§ **THE PROBLEM**: Below are lines of records; copy exactly those from the one containing "Where should I click to: Click" through the one containing "Screen dimensions: 1023x562", leaving the pictures behind.

§ **SUPPLIED ENTRIES**:
****

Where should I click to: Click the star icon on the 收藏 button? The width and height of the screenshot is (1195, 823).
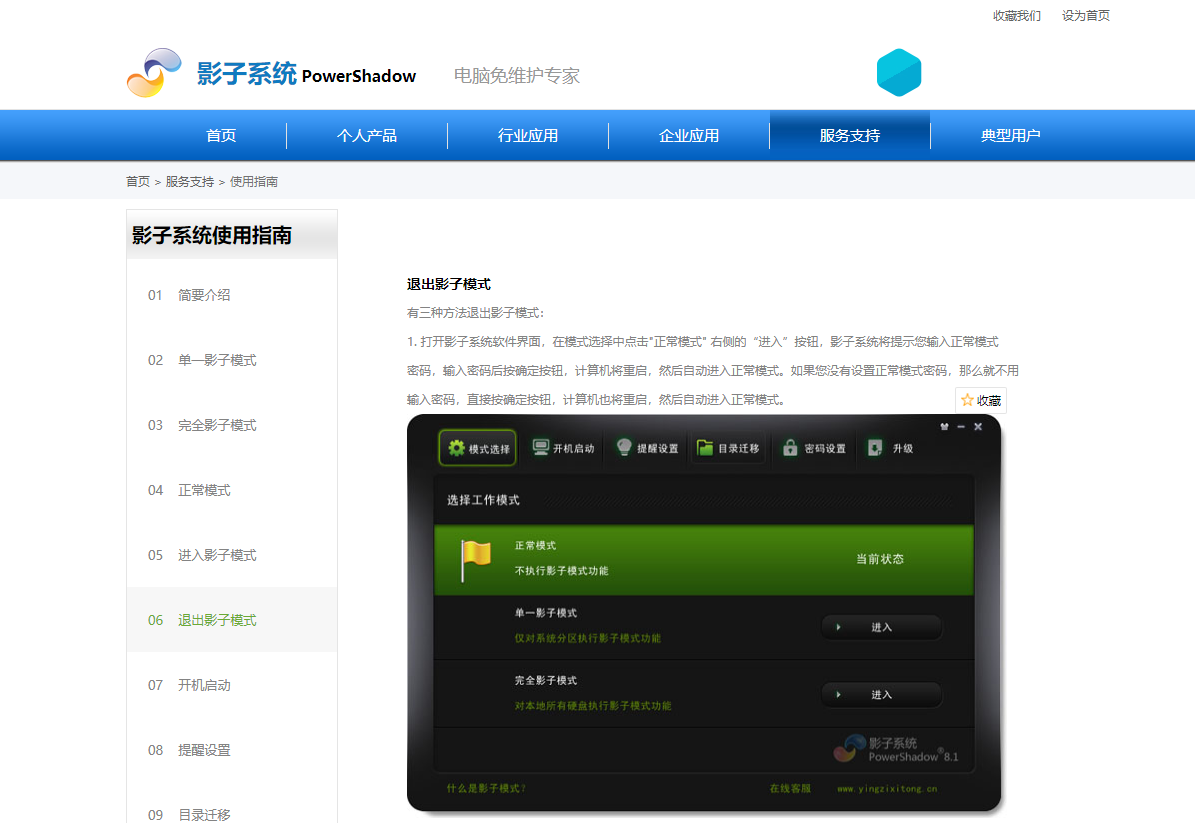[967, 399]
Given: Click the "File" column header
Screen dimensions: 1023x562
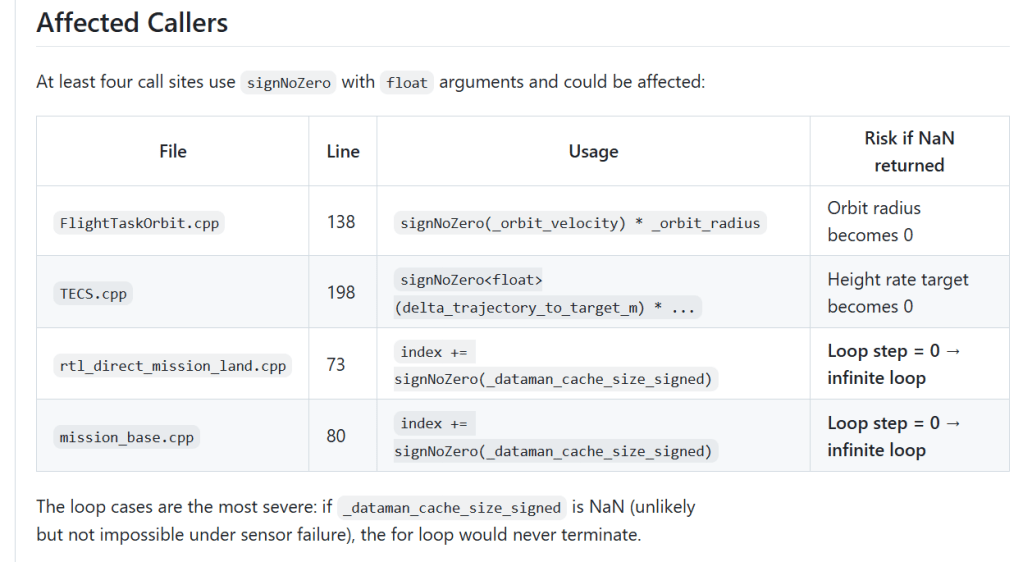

****

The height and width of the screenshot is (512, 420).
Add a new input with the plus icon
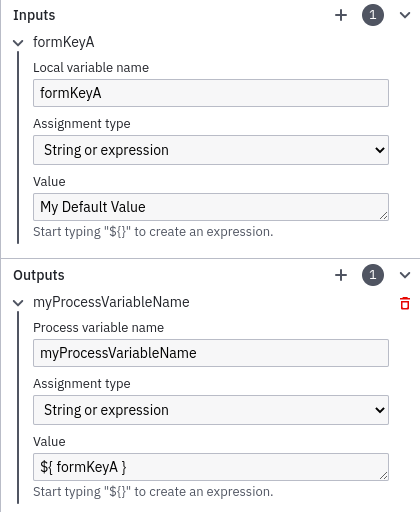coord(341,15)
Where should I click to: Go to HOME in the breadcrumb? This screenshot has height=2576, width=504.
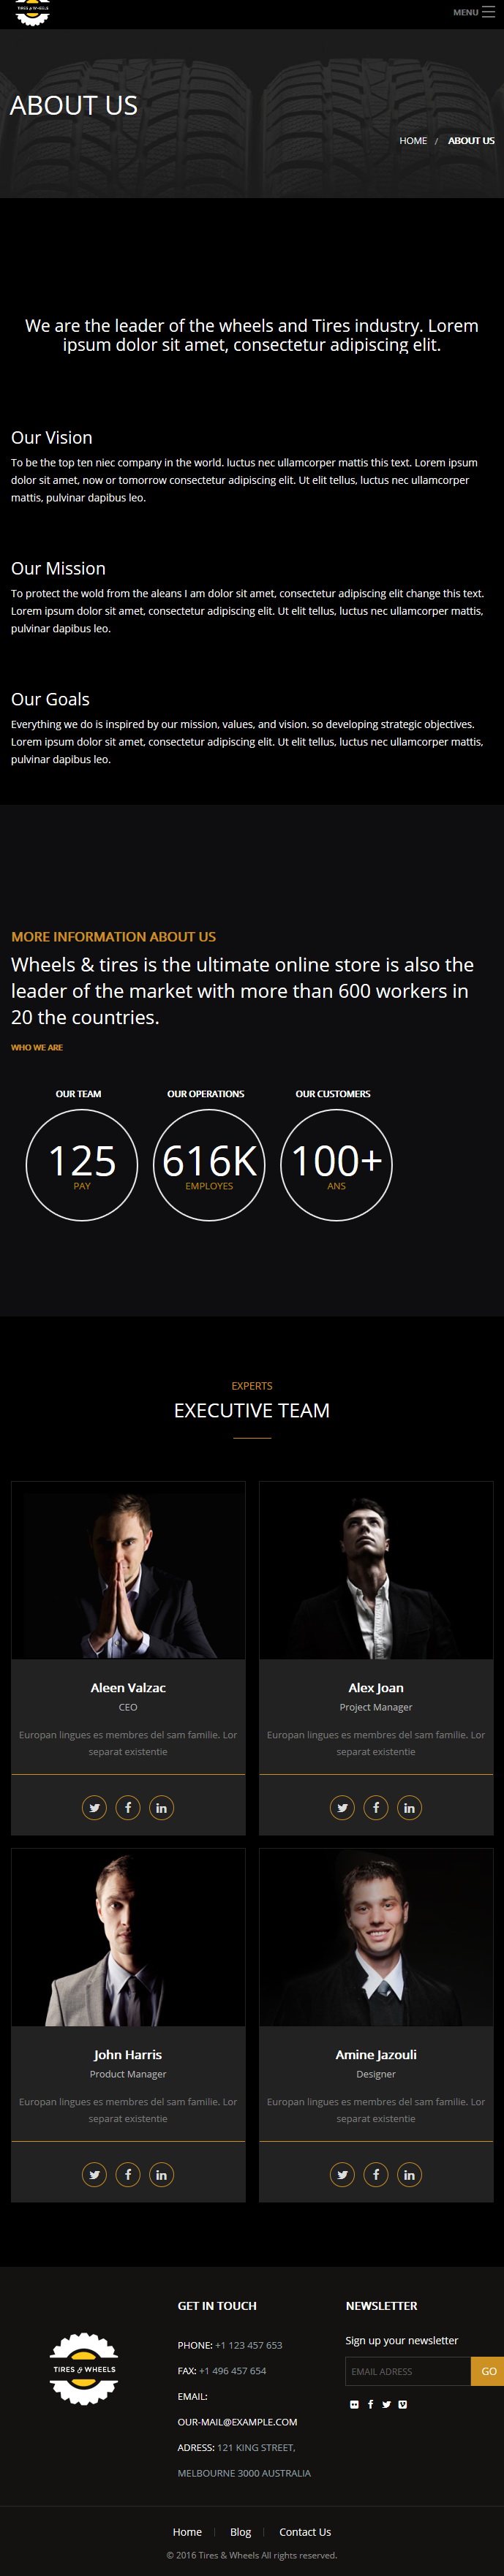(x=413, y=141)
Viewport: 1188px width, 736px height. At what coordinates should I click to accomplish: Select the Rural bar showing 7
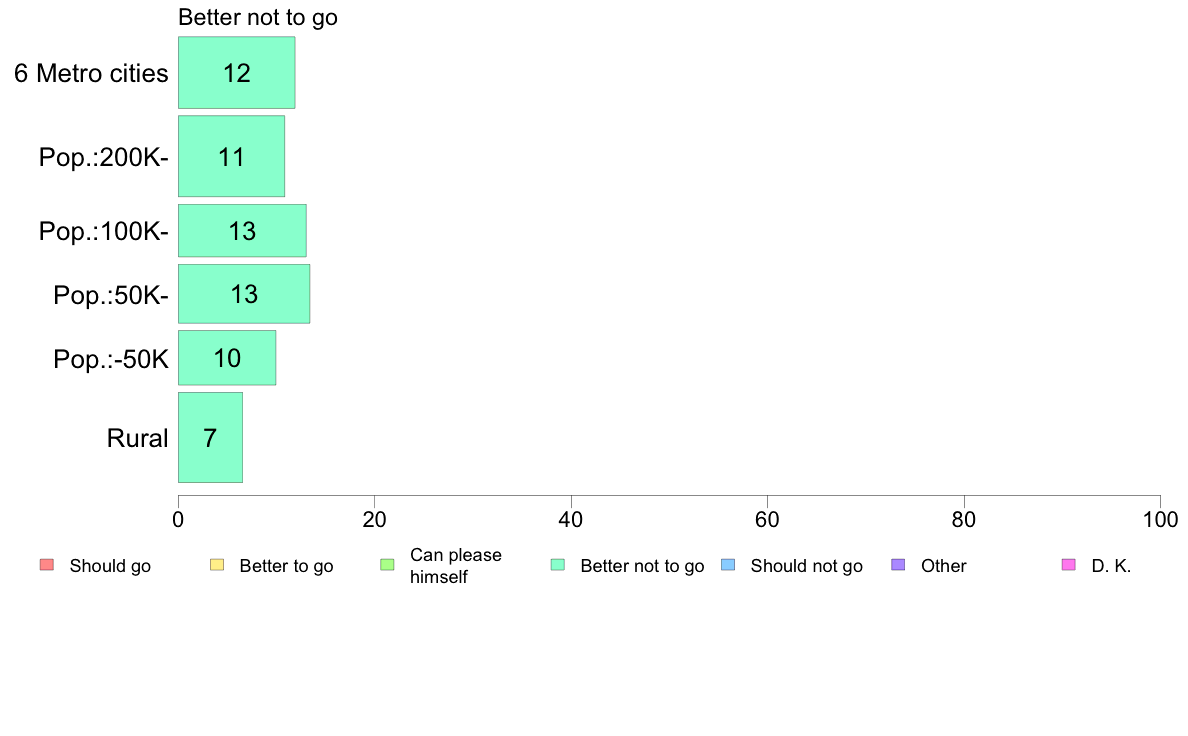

****

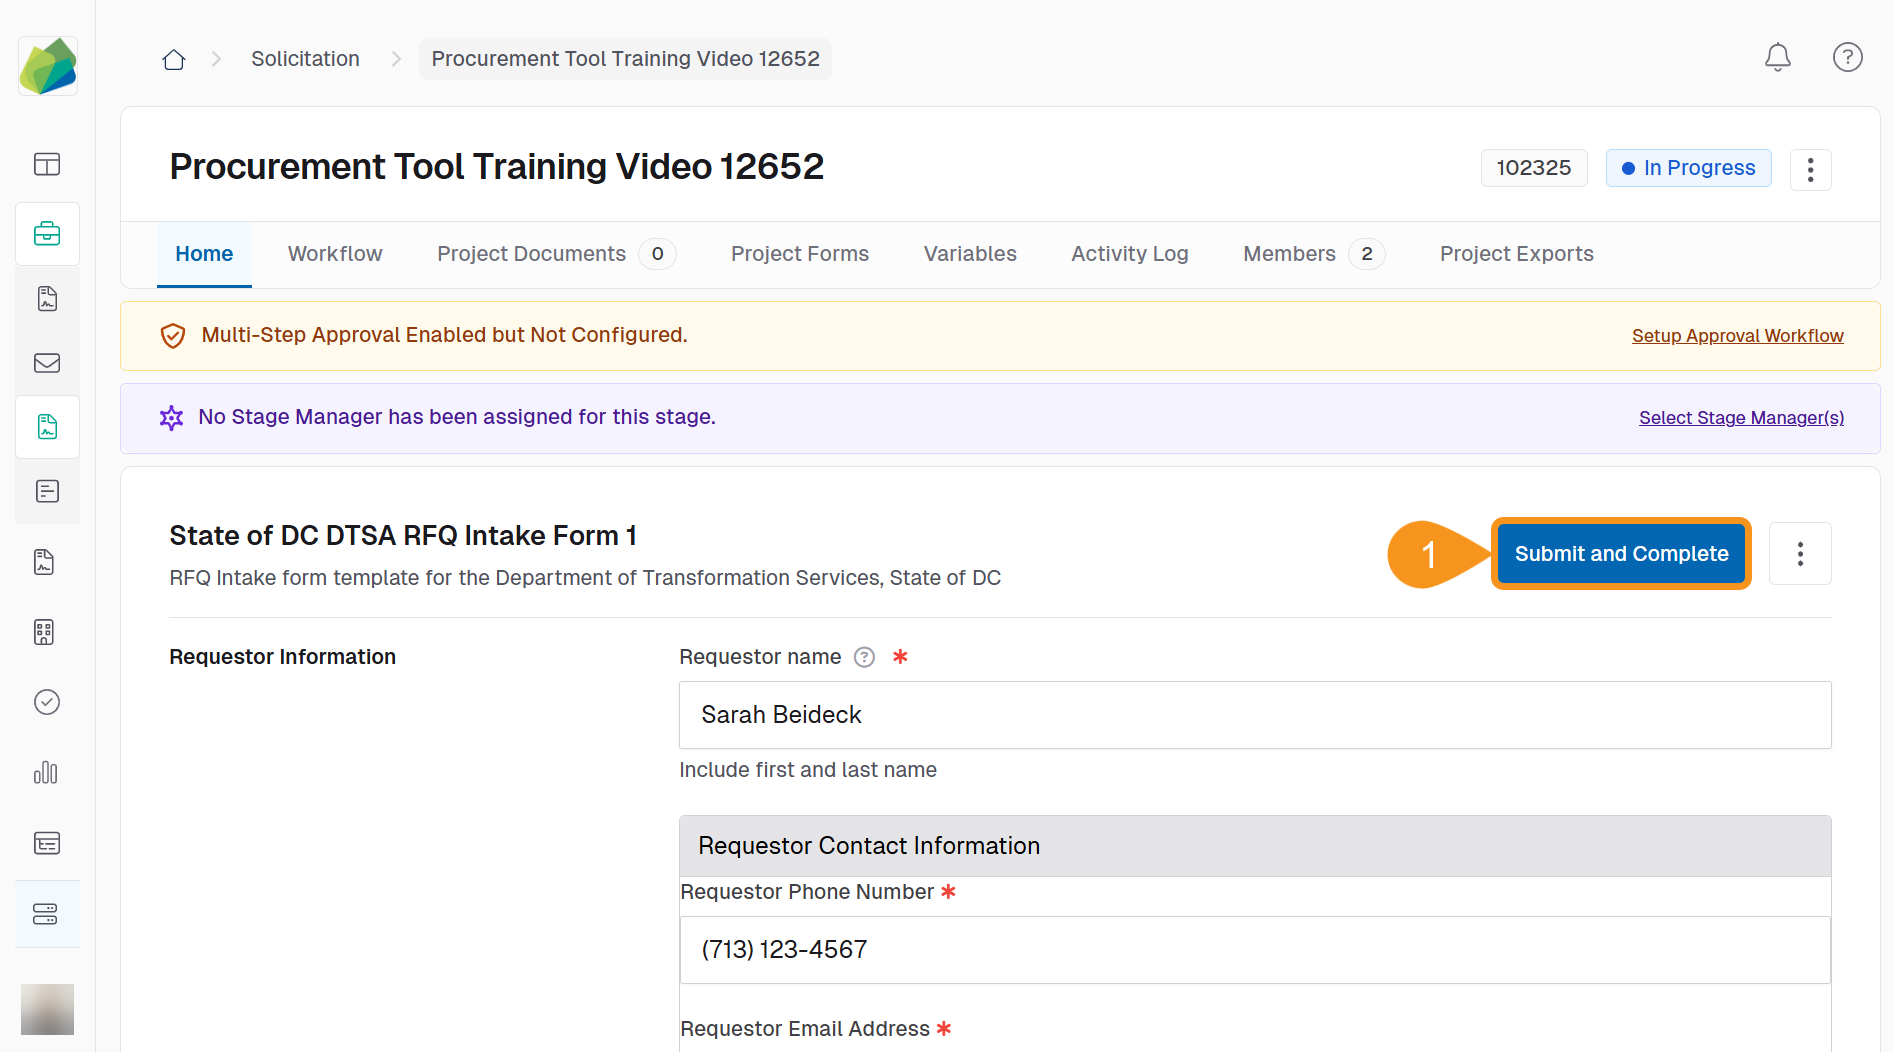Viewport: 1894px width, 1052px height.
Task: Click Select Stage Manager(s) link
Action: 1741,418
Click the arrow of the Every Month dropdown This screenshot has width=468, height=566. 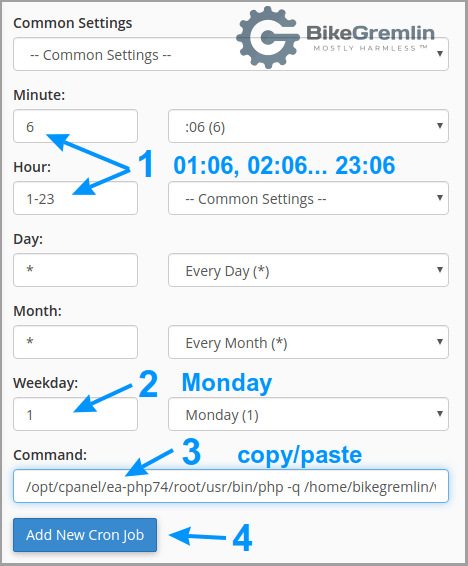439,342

****

§ **TASK ANSWER**:
Where should I click to: Click the star icon on the 收藏 button? The width and height of the screenshot is (1195, 823).
[967, 399]
Given: Click the "File" column header
Screen dimensions: 1023x562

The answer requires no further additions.